Hacker News new | ask | show | jobs
by s17tnet 1384 days ago
Digging their repos is interesting. They also proposed a docker driver to lazily download image bits as the files in the overlay are accessed [0] from CernVM-FS; they claim significant drop in process start up time.

[0] https://indico.cern.ch/event/567550/contributions/2627182/at...

4 comments

Yeah I work on that.

The startup time is clearly faster as we don't download the image (especially if compared to download the layers and start the docker image).

The main "trick" is that docker images usually includes a lot of files that are not really accesses during standard operations hence pulling them is not needed most of the time.

Yep, I figured it out. I suppose your images are made of large dataset to crunch, for the most part and a smallish part with the R/python/whatever code do execute.
The data is not part of the images. It's only the software. In the vast majority of cases, any particular data processing job requires only a tiny fraction of the available software. For instance, a few hundred MB out of a few tens of GB for a typical LHC application software release.
In practice that sounds like an excellent optimization, but in theory it annoys me that we're doing that rather than figuring out how to build better binaries.
I work on a platform that handles fleets of edge devices running a linux-based OS, where applications are distributed as container images. Nvidia in particular are rather awful to support, as any users with their hardware inevitably build 10+ GB images, largely composed of libraries and samples they'll never use. Plenty of other users are unaware that they can improve the speed and reliability of their deployments by trimming the fat from their images.

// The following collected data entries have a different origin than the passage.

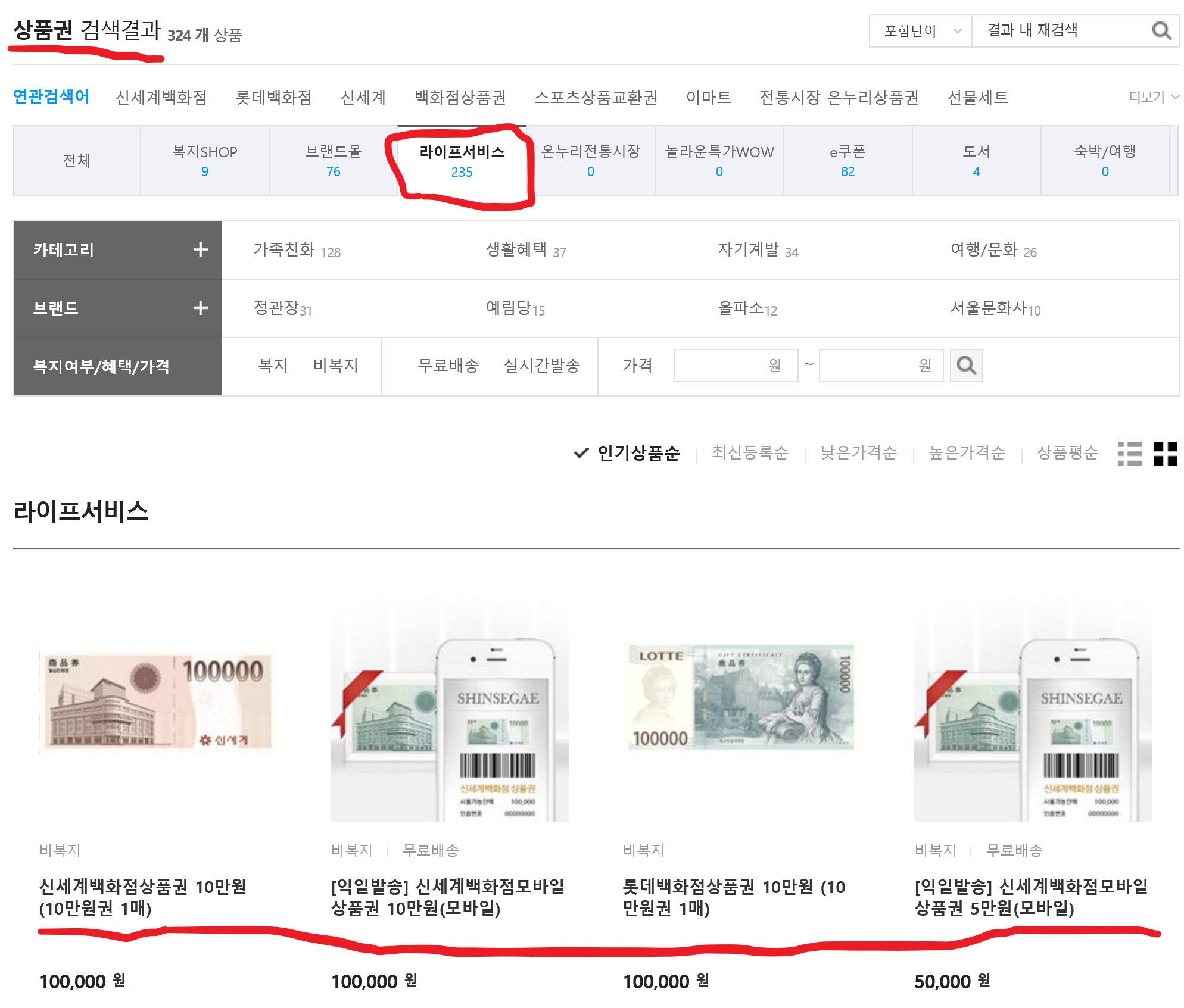The height and width of the screenshot is (1008, 1184).
Task: Switch to list view icon
Action: [x=1129, y=453]
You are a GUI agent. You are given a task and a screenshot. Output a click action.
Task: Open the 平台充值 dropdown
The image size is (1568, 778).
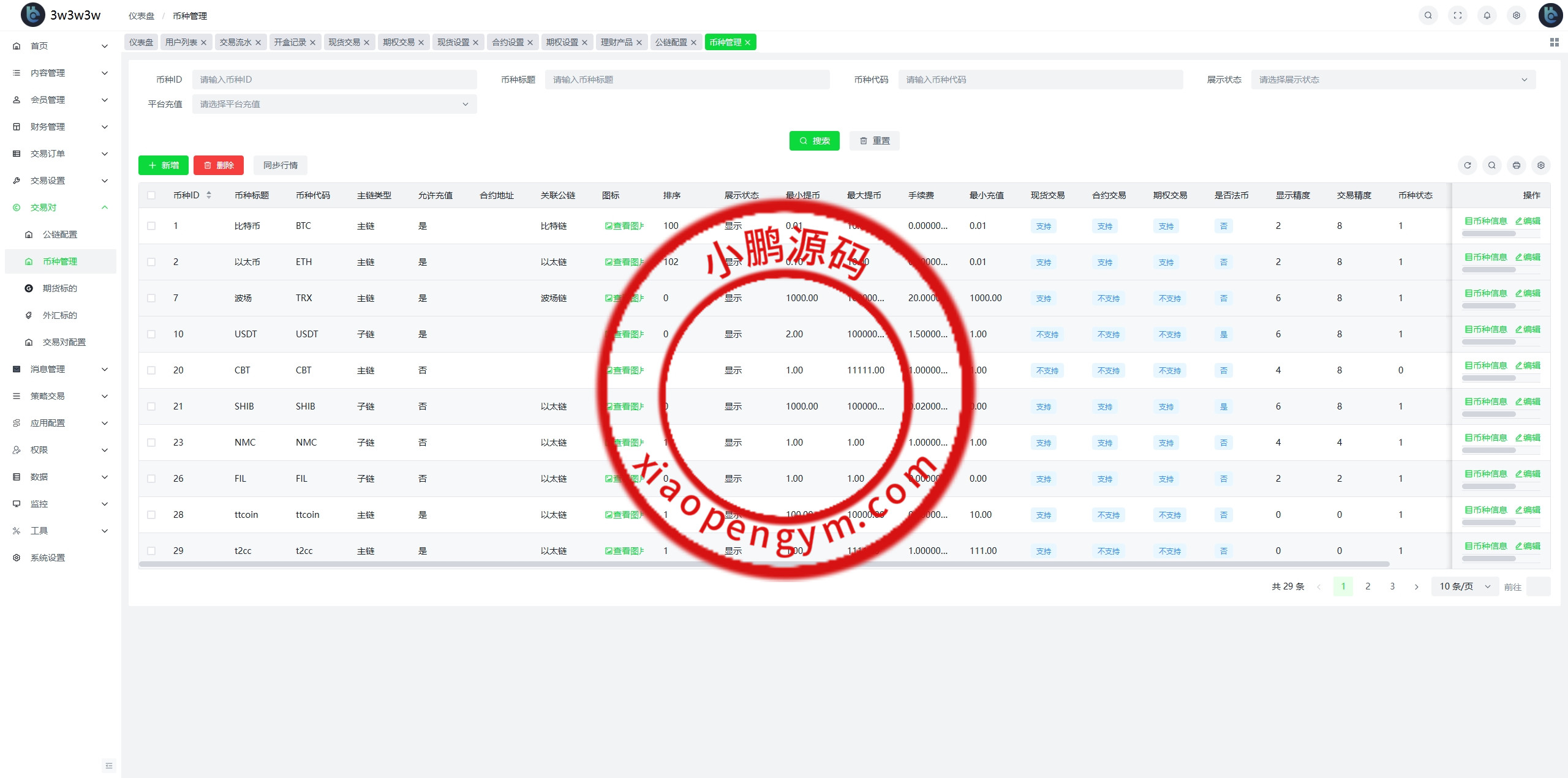pos(334,104)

A lot of work goes into properly handling and optimizing the download and distribution of excessively large application images, often on slow and unreliable networks, when smaller is always faster and more reliable.

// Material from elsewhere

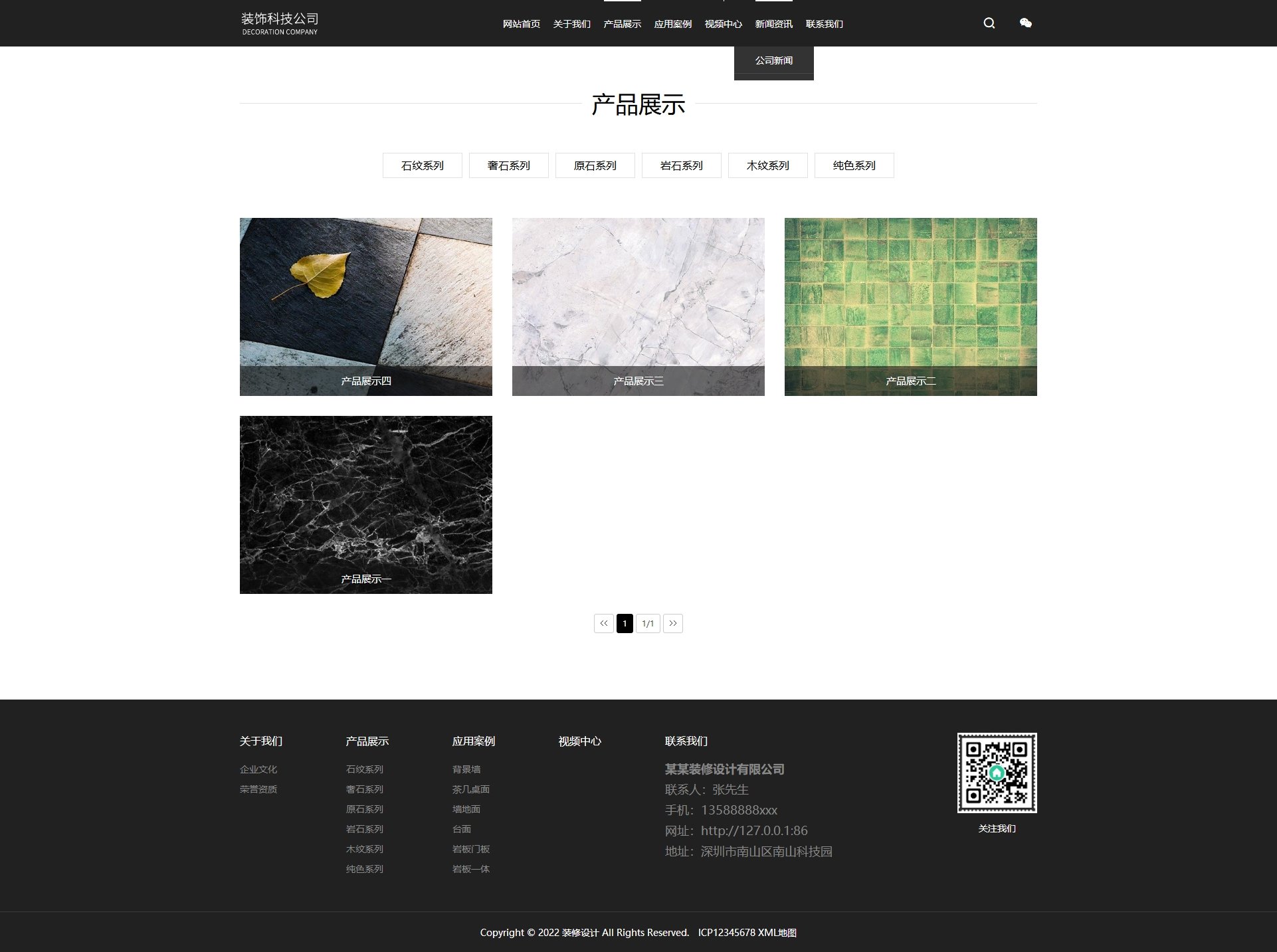Go to next page with >> pagination arrow
Image resolution: width=1277 pixels, height=952 pixels.
point(673,623)
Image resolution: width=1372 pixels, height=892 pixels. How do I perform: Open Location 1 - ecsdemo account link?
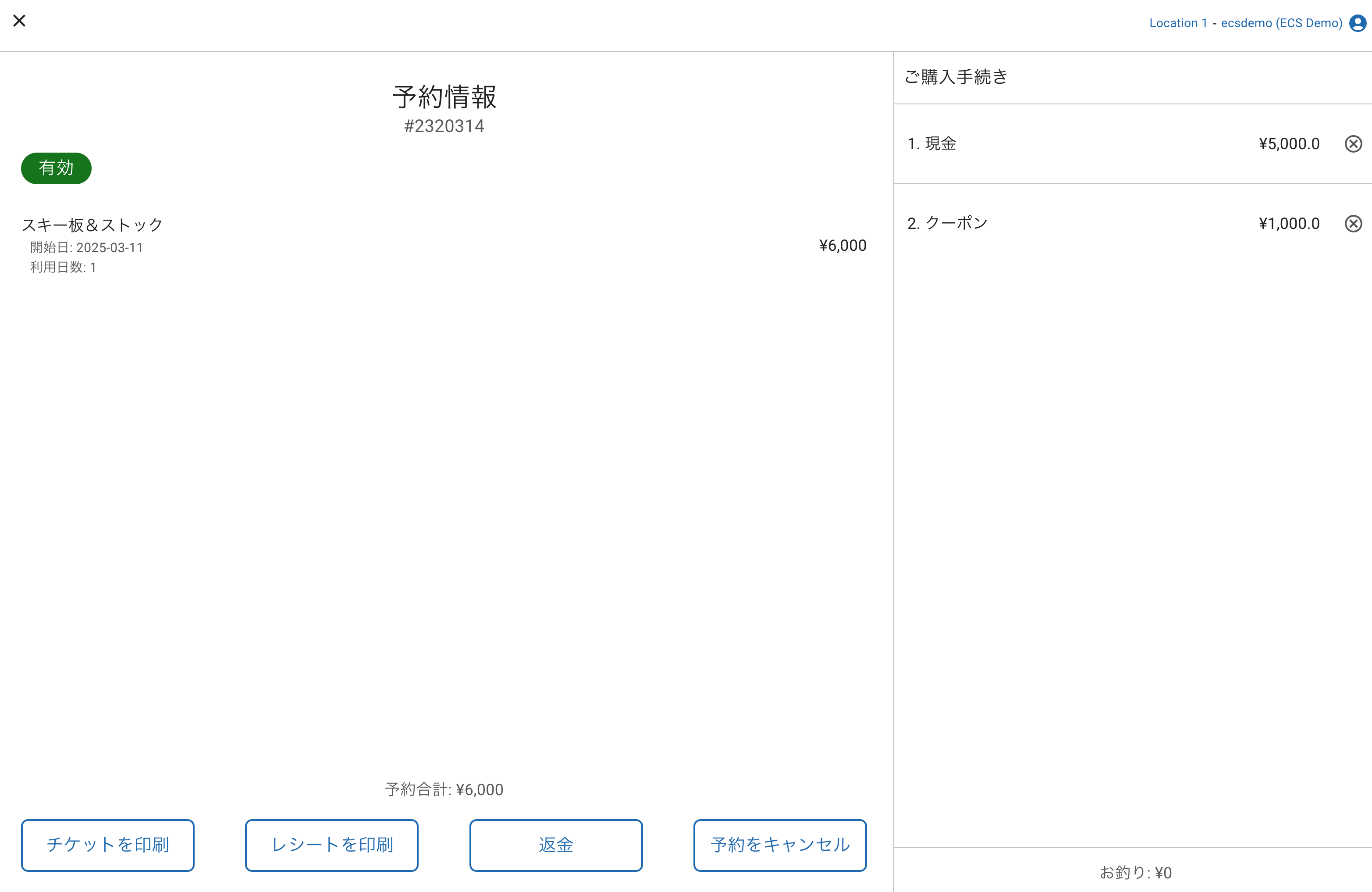(1245, 23)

I'd love that for rescue media, just load what you need and mirror rest of the image to RAM in background
AppFS is similar and I already have a Docker container called "rkeene/appfs" on DockerHub.
We developed something similar in-house. For most images it's a notable startup speedup.
Mind sharing what your in-house solution is? I have been working on something similar with extracted layers on AFS and using Podman’s additional layer store.